Tingkat Sedimentasi Bendung Widodaren Cukup Tinggi

0
34
Kepala Bidang (Kabid) Sumber Daya Air (SDA) Dinas Pekerjaan Umum dan Tata Ruang (DPUTR) Kabupaten Pati, H Darno.

SAMIN-NEWS.com, PATI – Sejak tanggung jawab pengelolaan bendung dan jaringan irigigasi, termasuk Bendung Widodaren di Kecamatan Jakenan, kewenangannya beralih ke Balai Pengelolaan Sumber Daya Air (BPSDA) Seluna, di Kudus, maka pihak SDA DPUTR setempat tidak mempunyai kewenangan dalam ikut menata maupun  melakukan perbaikannya, Bahkan untuk Bendung Widodaren, hal itu sudah berlangsung sejak lama.

Karena itu, jika kondisinya saat ini memang tidak bisa maksimal untuk penggunaan airnya oleh para petani di Kecamatan Jaken dan Kecamatan Batangan, Pati, hal itu memang tak bisa dihindari. Sebab, tingkat sedimentasi yang terjadi di bendung itu memang cukup tinggi, sehingga daerah genangan bendung memang harus dilakukan normalisasi secara periodik.

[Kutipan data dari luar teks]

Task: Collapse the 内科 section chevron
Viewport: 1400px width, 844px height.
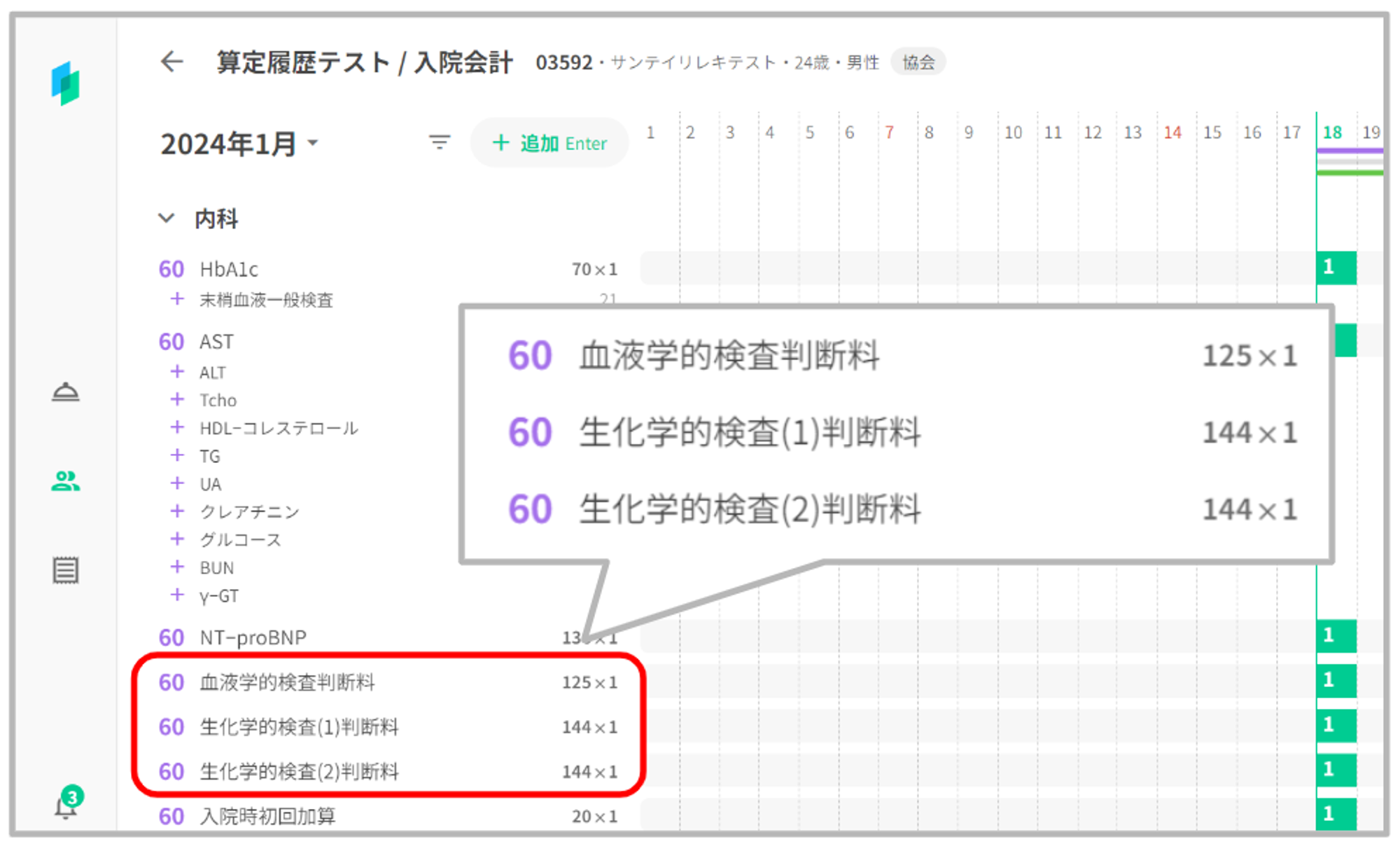Action: (167, 219)
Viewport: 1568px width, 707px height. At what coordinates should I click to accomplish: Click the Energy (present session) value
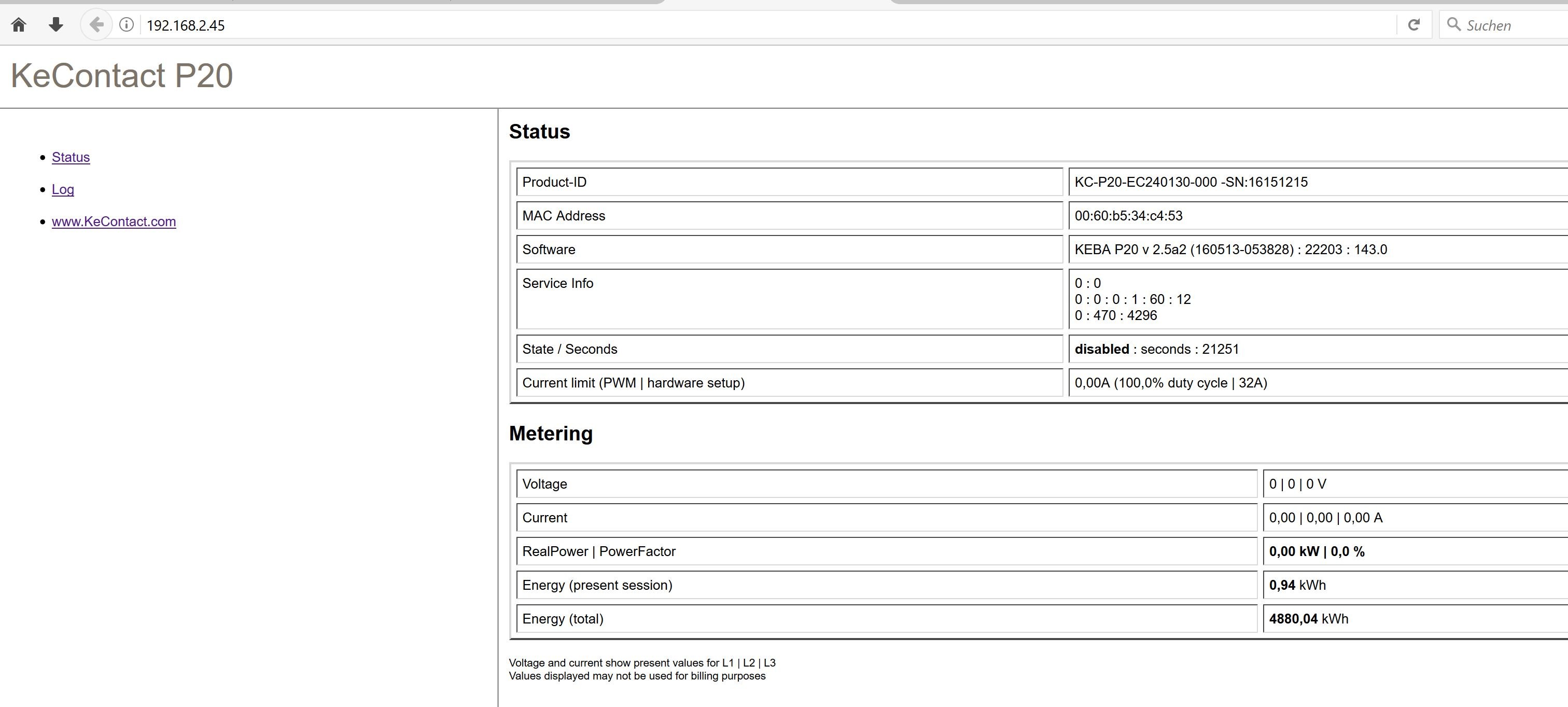point(1296,585)
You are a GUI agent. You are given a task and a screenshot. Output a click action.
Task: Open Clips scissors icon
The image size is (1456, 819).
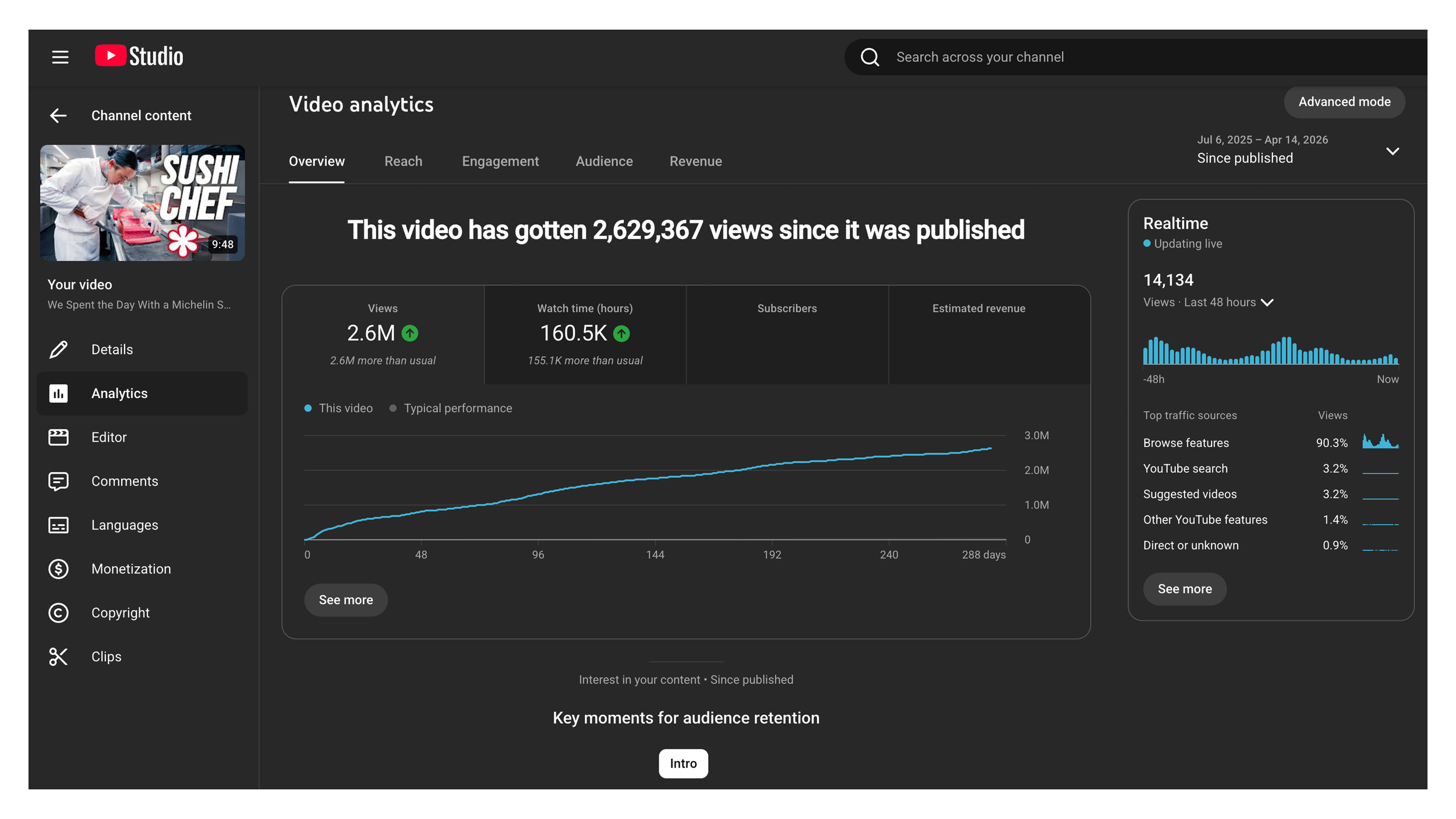point(58,656)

Di sisi lain, ungkap Kepala Bidang (Kabid) SDA DPUTR Kabupaten Pati, H Darno, untuk fasilitas yang lain baik itu saluran primer, skunder maupun tersier juga hendaknya selalu terpelihara. ”Akan tetapi jika untuk saluran tersier, maka lebih baik jika para petani atau anggota kelompok  P3A  maupun G-P3A ikut andil memeliharanya,”ujarnya.

Kondisi bendung dan saluran pembagi Bendung Widodaren yang membutuhkan pemeliharaan, agar para petani bisa memenfaatkan air dari bendung tersebut.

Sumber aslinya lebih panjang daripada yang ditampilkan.